Dans un communiqué de presse, l'Association Nationale de Prévention en Alcoologie et Addictologie (ANPAA) parle elle « du premier bras d'honneur du lobby de l'alcool à tous les défenseurs de la santé ».
Pousser à la consommation
Contacté par Pourquoidocteur, le Dr Alain Rigaud, président de l'ANPAA, estime que cette campagne est paradoxale. « D'un côté, on nous dit : "Je l'aime" et donc on fait la promotion du vin. Et, de l'autre, on l'emballe d'une précaution de prévention en nous disant "attention, il ne faut pas en boire trop" ». Ce chef du pôle d’addictologie de l'Etablissement Public de Santé Mentale (EPSM) de la Marne (51) soutient ainsi qu'il s'agit d'une « incitation déguisée » pour pousser les gens à la consommation d'alcool.
Des investissements massifs dans la pub
Avec cette campagne diffusée dans la presse papier, l'ANPAA déplore que le lobby du vin démontre une fois de plus « sa puissance de feu publicitaire avant même le démantèlement officiel de la loi Evin qu'il a obtenu dans le cadre de la loi Santé ». Pour l'association, cette publicité ravive la crainte d'un « déferlement publicitaire pour inciter les Français à consommer de l'alcool ».
Preuve de cette puissance de feu, le budget de cette campagne estimée à 600 000 euros, c'est-à-dire plus de 10 % du budget que l'Etat donne chaque année à l'Institut national de prévention et d'éducation pour la santé (Inpes) pour ses campagnes de prévention sur l'alccol.
Et les premières victimes de ces investissements massifs pour les campagnes valorisant l'alcool pourraient malheureusement être les populations les plus vulnérables.
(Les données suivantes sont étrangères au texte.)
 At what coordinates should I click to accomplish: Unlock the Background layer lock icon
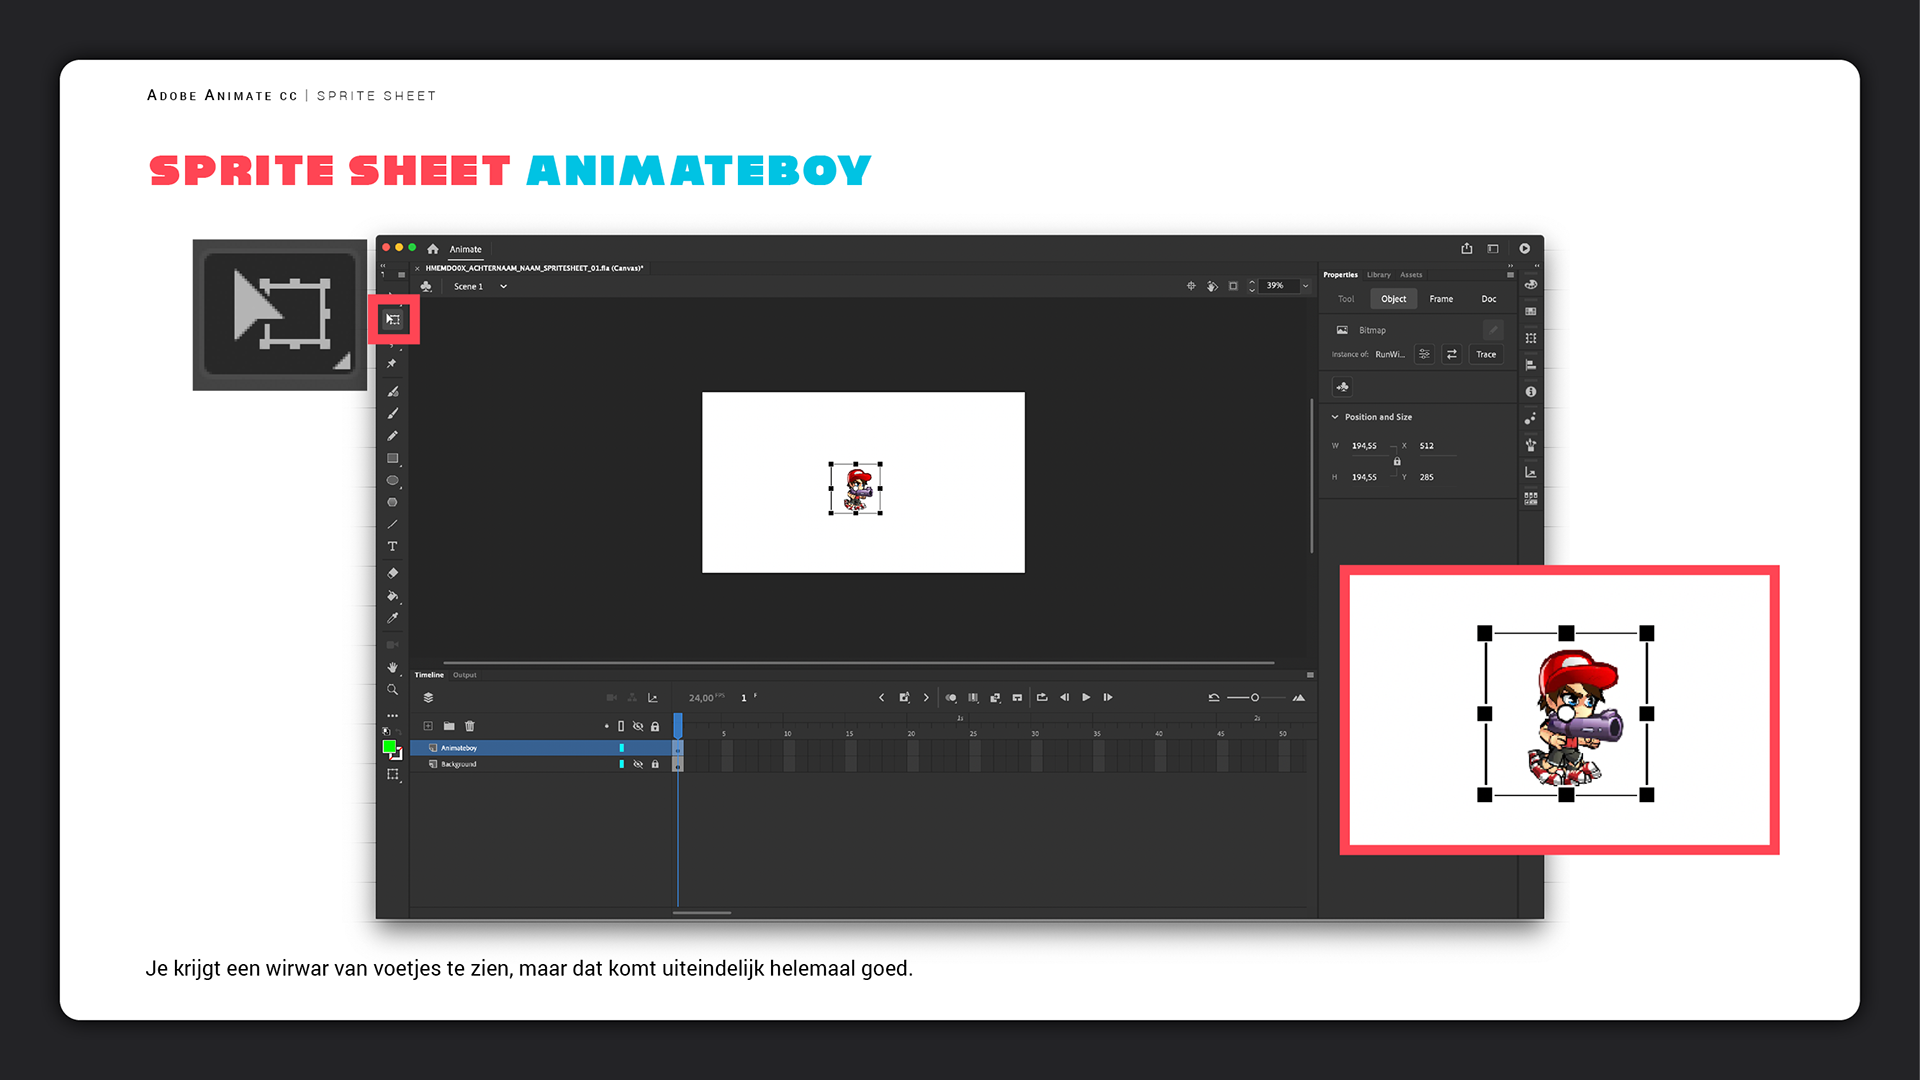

D'ailleurs, celle de Vin & Société n'indique pas à qui ses seuils sont formellement interdits. C'est le cas notamment des femmes enceintes, des jeunes de moins de 25 ans, des personnes atteintes de maladies chroniques, des personnes âgées, ou encore des personnes prenant un traitement médical, a martelé la HAS.
A dose excessive, l’alcool contribue de façon directe ou indirecte à 14 % des décès masculins et 3 % des décès féminins. Il s’agit de la 2ème cause de mortalité prématurée en France.
Une campagne du lobby du #vin provoque un tollé du côté des acteurs de #santé à l'instar de la Haute Autorité de Santé...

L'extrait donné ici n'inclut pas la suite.